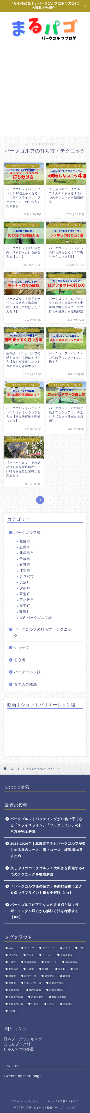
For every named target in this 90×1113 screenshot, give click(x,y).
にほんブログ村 (17, 1044)
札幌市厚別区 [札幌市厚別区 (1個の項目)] (56, 990)
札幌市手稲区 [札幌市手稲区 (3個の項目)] (16, 997)
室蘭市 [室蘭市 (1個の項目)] (12, 976)
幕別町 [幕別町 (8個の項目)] (66, 976)
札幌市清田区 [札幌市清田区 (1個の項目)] (59, 997)
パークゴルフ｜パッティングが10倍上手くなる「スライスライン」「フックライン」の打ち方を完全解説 (46, 825)
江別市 (24, 571)
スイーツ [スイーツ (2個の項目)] (29, 948)
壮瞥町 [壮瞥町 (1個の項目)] (45, 969)
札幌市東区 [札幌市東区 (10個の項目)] (37, 997)
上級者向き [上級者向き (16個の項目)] (66, 955)
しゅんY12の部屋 (19, 1049)
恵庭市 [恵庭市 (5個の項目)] (12, 983)
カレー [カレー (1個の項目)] (12, 948)
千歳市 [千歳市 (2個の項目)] (30, 969)
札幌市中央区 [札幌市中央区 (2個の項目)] (56, 983)
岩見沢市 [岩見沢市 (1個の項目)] (49, 976)
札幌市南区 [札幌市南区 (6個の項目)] (35, 990)
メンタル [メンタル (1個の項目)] (13, 955)
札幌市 (24, 541)
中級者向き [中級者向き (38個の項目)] (30, 962)
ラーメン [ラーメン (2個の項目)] (47, 955)
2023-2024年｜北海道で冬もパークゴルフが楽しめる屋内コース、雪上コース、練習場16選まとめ (48, 850)
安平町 (24, 606)
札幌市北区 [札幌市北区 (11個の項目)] (15, 990)
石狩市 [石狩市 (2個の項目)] (50, 1004)
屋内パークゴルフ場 (35, 617)
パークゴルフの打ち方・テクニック (43, 632)
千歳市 (24, 559)
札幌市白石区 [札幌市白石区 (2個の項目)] (16, 1004)
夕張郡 (24, 588)
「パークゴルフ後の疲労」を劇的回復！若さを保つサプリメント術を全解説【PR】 (46, 890)
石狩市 (24, 564)
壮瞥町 (24, 611)
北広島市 (26, 553)
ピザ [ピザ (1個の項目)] (80, 948)
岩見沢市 (26, 576)
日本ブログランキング (23, 1039)
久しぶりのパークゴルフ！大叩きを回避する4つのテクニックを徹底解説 (47, 871)
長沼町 (24, 582)
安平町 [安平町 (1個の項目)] (61, 969)
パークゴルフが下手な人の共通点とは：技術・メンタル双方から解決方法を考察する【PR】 (44, 911)
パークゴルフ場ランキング (62, 1101)
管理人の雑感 (25, 684)
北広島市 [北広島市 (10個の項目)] (13, 969)
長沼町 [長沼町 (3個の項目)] (12, 1011)
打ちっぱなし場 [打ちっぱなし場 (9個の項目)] (32, 983)
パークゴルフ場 (27, 532)
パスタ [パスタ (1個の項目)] (66, 948)
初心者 (19, 660)
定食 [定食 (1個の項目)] (76, 969)
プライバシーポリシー (25, 1101)
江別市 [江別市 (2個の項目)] (35, 1004)
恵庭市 (24, 547)
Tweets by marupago (23, 1076)
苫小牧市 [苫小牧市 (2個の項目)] (67, 1004)
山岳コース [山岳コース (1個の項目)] (30, 976)
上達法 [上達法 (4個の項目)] (12, 962)
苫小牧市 (26, 600)
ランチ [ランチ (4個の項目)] (30, 955)
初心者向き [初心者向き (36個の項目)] (71, 962)
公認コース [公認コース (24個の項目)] (51, 962)
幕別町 (24, 594)
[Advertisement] (45, 88)
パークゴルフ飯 (27, 672)
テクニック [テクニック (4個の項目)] (48, 948)
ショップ (21, 647)
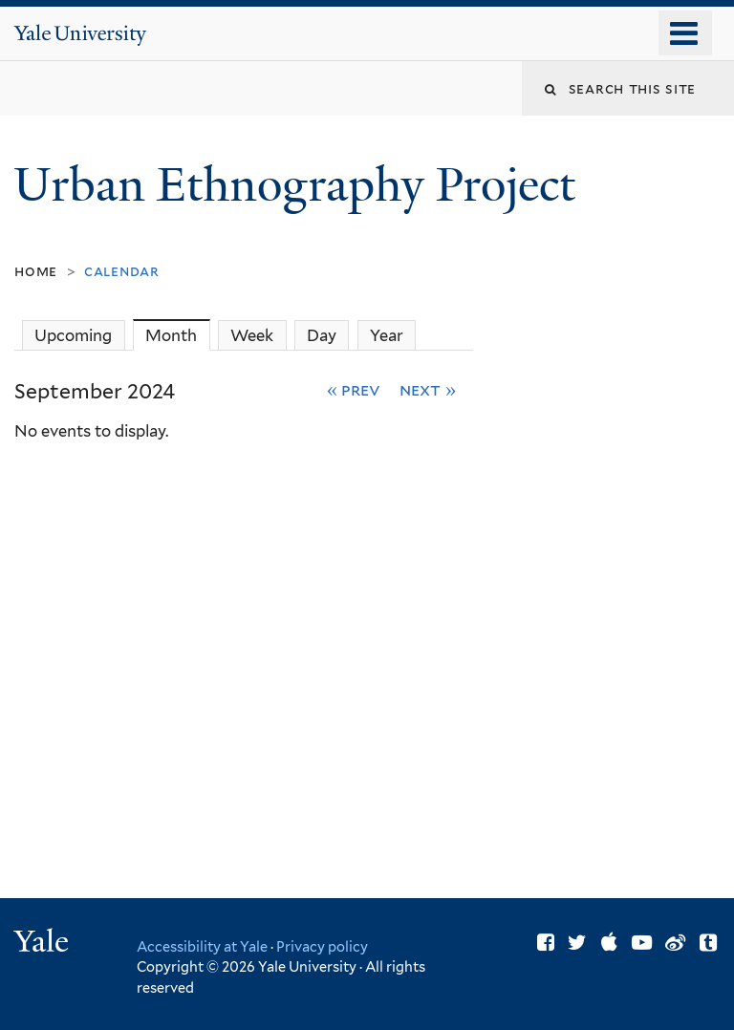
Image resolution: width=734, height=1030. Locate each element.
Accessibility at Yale (202, 946)
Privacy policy (322, 946)
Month (177, 335)
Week (251, 335)
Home (35, 271)
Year (386, 335)
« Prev (354, 389)
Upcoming (73, 335)
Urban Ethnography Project (300, 185)
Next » (427, 389)
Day (321, 335)
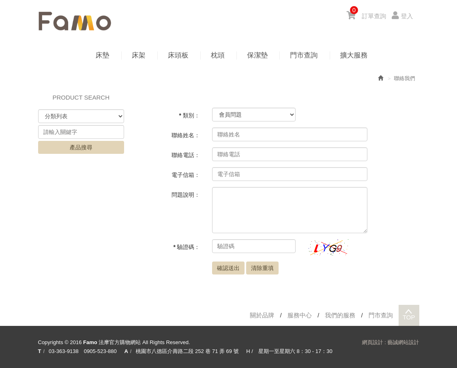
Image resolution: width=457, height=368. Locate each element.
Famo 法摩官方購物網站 (74, 21)
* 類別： (189, 115)
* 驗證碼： (187, 247)
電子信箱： (186, 175)
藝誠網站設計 (403, 342)
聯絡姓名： (186, 135)
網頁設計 (372, 342)
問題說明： (186, 194)
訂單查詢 (374, 16)
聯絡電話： (186, 155)
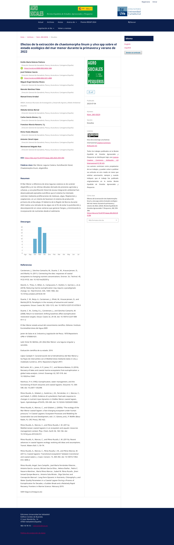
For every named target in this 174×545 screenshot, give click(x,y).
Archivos (50, 22)
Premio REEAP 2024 (88, 22)
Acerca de (71, 22)
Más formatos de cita (96, 220)
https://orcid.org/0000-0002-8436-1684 (38, 68)
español (127, 48)
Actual (40, 22)
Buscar (132, 22)
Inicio (22, 37)
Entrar (155, 2)
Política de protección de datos (33, 533)
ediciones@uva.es (40, 526)
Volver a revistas (64, 28)
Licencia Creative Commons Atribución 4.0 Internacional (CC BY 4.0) (102, 160)
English (127, 44)
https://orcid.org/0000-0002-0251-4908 (38, 78)
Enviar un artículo (133, 53)
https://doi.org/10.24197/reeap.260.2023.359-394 (44, 158)
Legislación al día (45, 28)
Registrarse (146, 2)
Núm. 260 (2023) (42, 37)
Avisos (60, 22)
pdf (91, 92)
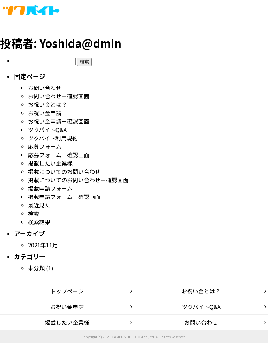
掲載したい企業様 (50, 163)
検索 (33, 213)
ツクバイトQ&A (47, 129)
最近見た (39, 205)
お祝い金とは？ (47, 104)
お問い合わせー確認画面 (58, 96)
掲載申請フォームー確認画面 (64, 196)
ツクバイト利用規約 (53, 138)
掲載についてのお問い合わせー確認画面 (78, 180)
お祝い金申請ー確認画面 (58, 121)
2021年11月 (43, 245)
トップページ (67, 291)
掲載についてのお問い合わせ (64, 171)
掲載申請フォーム (50, 188)
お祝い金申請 (44, 113)
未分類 (36, 268)
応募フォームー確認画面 (58, 155)
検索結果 (39, 222)
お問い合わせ (44, 87)
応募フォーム (44, 146)
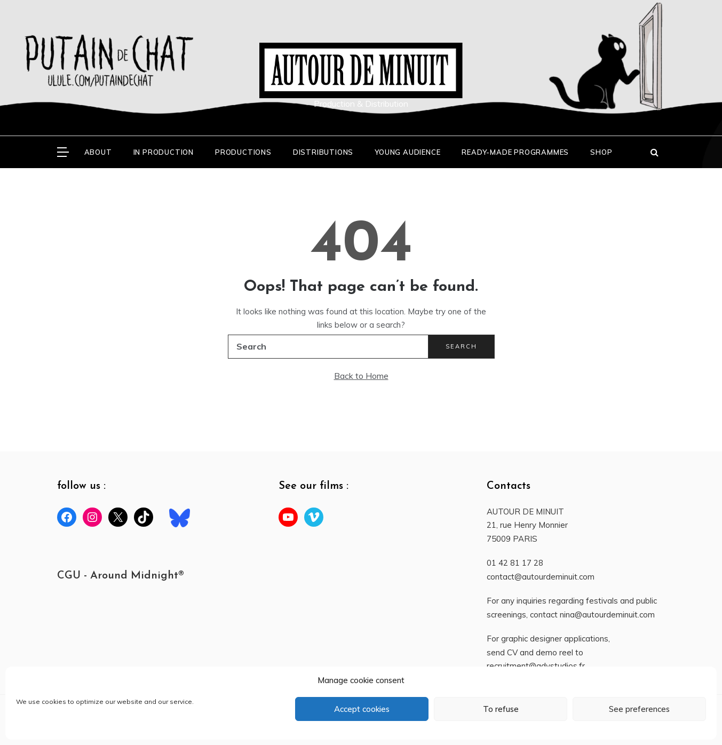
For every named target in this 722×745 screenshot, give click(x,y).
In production (163, 152)
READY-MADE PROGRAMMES (515, 152)
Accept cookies (362, 709)
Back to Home (361, 375)
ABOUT (98, 152)
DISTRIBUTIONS (323, 152)
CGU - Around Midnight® (120, 575)
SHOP (601, 152)
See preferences (639, 709)
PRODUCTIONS (243, 152)
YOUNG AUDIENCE (407, 152)
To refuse (501, 709)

▸ **REQUEST**
Lay out the items from the line containing "Prev (354, 389)" through the line containing "Volver a revistas (64, 28)" as a JSON list of strings, one string per line, skipping blank lines and leaving out the pictures.

▸ **SOLUTION FOR THIS TASK**
[
  "« Prev (354, 389)",
  "Upcoming (73, 335)",
  "Urban Ethnography Project (300, 185)",
  "Next » (427, 389)",
  "Day (321, 335)",
  "Image resolution: width=457, height=368. Locate each element.",
  "Famo 法摩官方購物網站 (74, 21)",
  "* 類別： (189, 115)",
  "* 驗證碼： (187, 247)",
  "電子信箱： (186, 175)",
  "藝誠網站設計 (403, 342)",
  "聯絡姓名： (186, 135)",
  "網頁設計 (372, 342)",
  "問題說明： (186, 194)",
  "訂單查詢 (374, 16)",
  "聯絡電話： (186, 155)",
  "For every named target in this 174×545 screenshot, give click(x,y).",
  "Archivos (50, 22)",
  "Premio REEAP 2024 (88, 22)",
  "Acerca de (71, 22)",
  "Más formatos de cita (96, 220)",
  "https://orcid.org/0000-0002-8436-1684 (38, 68)",
  "español (127, 48)",
  "Actual (40, 22)",
  "Buscar (132, 22)",
  "Inicio (22, 37)",
  "Entrar (155, 2)",
  "Política de protección de datos (33, 533)",
  "ediciones@uva.es (40, 526)",
  "Volver a revistas (64, 28)"
]